PARIS IN THE TWENTIETH CENTURY
By Jules Verne
Translated by Richard Howard
240 pp. $21
One of science fiction's founding fathers, the 19th-century French writer Jules Verne (1828-1905) not only predicted many of the technological advances that would transform life in the 20th century, but he also managed to tell some rousingly good adventure stories in the process, including "Voyage to the Center of the Earth," "Twenty Thousand Leagues Under the Sea," and "Around the World in Eighty Days."
Ironically, it has taken longer than a century for one of his early efforts at novel writing to find a place in the sun. Composed in 1863, Verne's vision of "Paris in the Twentieth Century" was rejected by his publisher. The manuscript was only recently discovered by the author's great-grandson, not only some 130 years after it was penned, but more than three decades after the far-off "futuristic" year in which Verne had set its story: 1960.
Criticized as unbelievable by the editor who turned it down, Verne's novel anticipates such 20th-century innovations as subways, automobiles, skyscrapers, electric lights, calculators, e-mail, and fax machines. It is also a work of social prophesy: a dystopic vision of a hyper-efficient, streamlined world that has no memory of the past and no place for the human soul, a world where "if no one read any longer, at least everyone could read...."
The story's protagonist is an idealistic youth, Michel Dufrnoy, who has won his school's prize for Latin verse. But in 1960, such an honor is but a dubious distinction, marking the young man as master of an art deemed useless by a utilitarian society where the only poems that gain favor are odes in praise of machinery.
Calculation is the order of the day, leaving no room for imagination or sentiment. All activities - transportation, communication, manufacturing, finance, education, and entertainment - have been centralized. But, although the people of 1960 enjoy peace, prosperity, and every modern convenience, they take their technological marvels for granted and lead colorless lives driven by the pursuit of money.
Only a handful of kindred spirits share young Michael's subversive veneration for the vanished humanistic values. One is a young man who works for the great central bank but who is privately planning to be a composer.
Another is a youth whose secret passion is to become a soldier, but whose dreams of honor and glory are as useless and outdated as Michel's Latin verses: "There are no duels fought nowadays ... we either compromise or we sue.... Isn't money the enemy of the bullet? Hasn't the cotton bale replaced the cannonball?"

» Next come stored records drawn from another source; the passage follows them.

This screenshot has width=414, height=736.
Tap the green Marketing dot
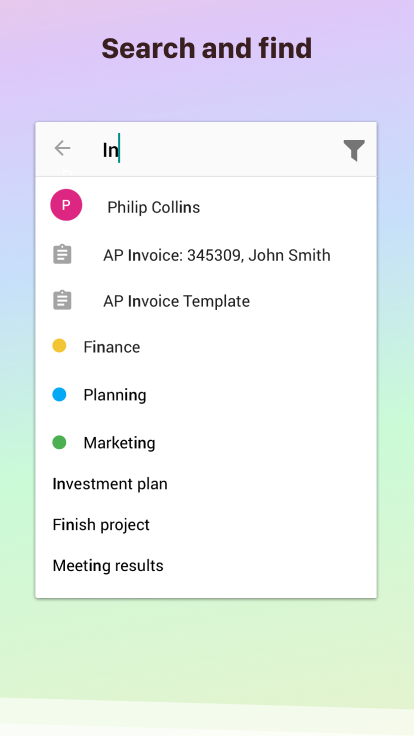(x=59, y=442)
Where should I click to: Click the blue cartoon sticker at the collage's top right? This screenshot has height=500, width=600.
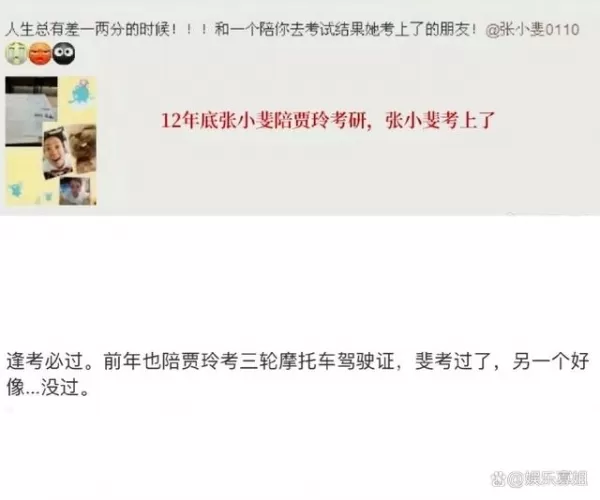(82, 91)
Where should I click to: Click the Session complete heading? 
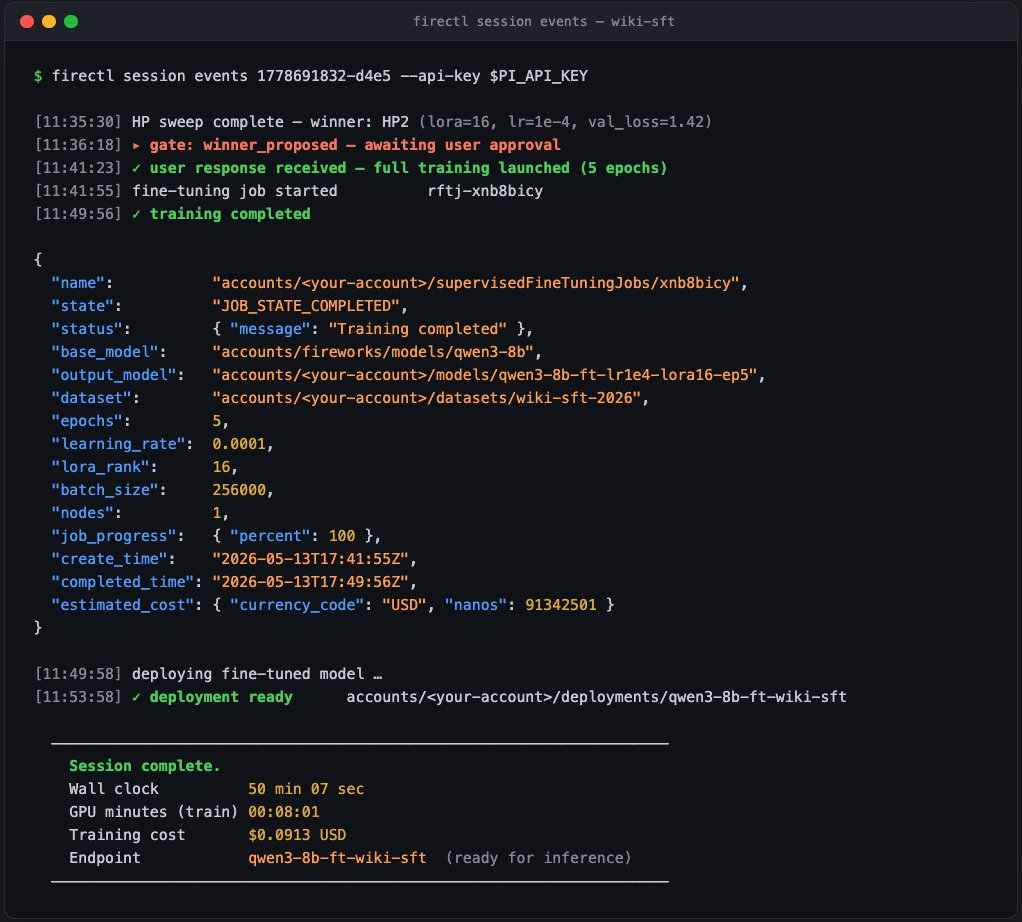click(145, 766)
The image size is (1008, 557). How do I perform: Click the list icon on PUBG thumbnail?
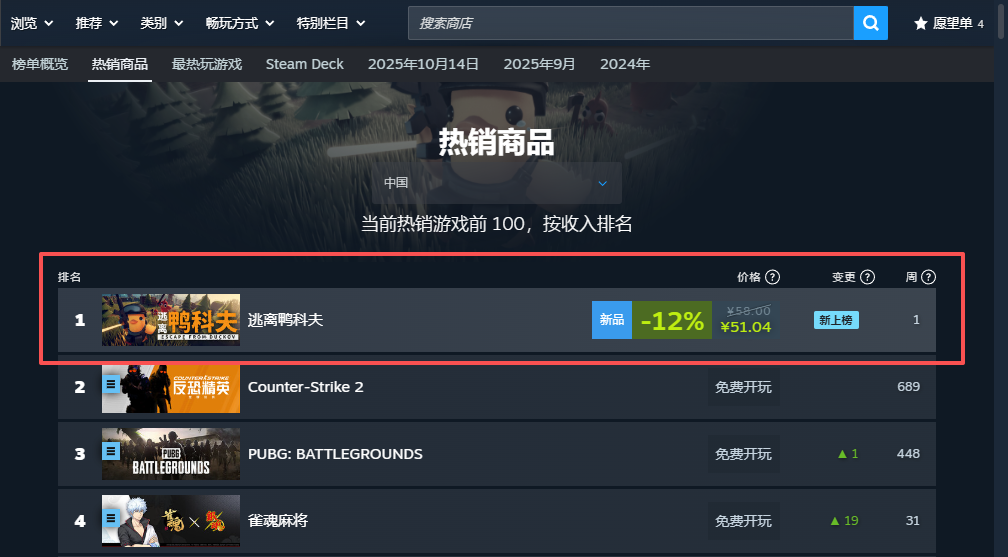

Verne's portrait of a world without soul, with no room for poetry, art, ardor, or imagination, strikes a chord often heard throughout 19th- and 20th-century literature. A decade earlier, Charles Dickens's "Hard Times" dramatized the growing rift between the realm of imaginative play and the cold, grim world of Victorian industrialism as typified in the memorable figures of the Utilitarian schoolmaster Gradgrind, who worships facts and statistics, and the self-made industrialist Bounderby, who cares for nothing but his own enrichment.
In our century, Aldous Huxley's "Brave New World" (1932) was one of many novels depicting a scientifically controlled society with no place for individual freedom.
Certainly not a masterpiece on the level of "Hard Times" and not as intellectually provocative as "Brave New World," Verne's early novel is also less of a full-fledged adventure story than his later books. But its stark, simple story, ably translated by poet Richard Howard, is appealing for a number of reasons.
Twentieth-century readers will be impressed by both the accuracy and the inaccuracy of Verne's predictions. Yes, we do have fax machines, subways, electric light, and other amazing inventions. But far from being an age of peace, order, increasing centralization, and unbroken prosperity, as Verne imagined, the 20th century has witnessed devastating wars, genocide, revolutions, economic depression, and the breakup of empires and nations. It is sobering to note how frequently the seemingly logical developments he had every reason to expect did not, in fact, materialize.
* Merle Rubin regularly reviews books for the Monitor.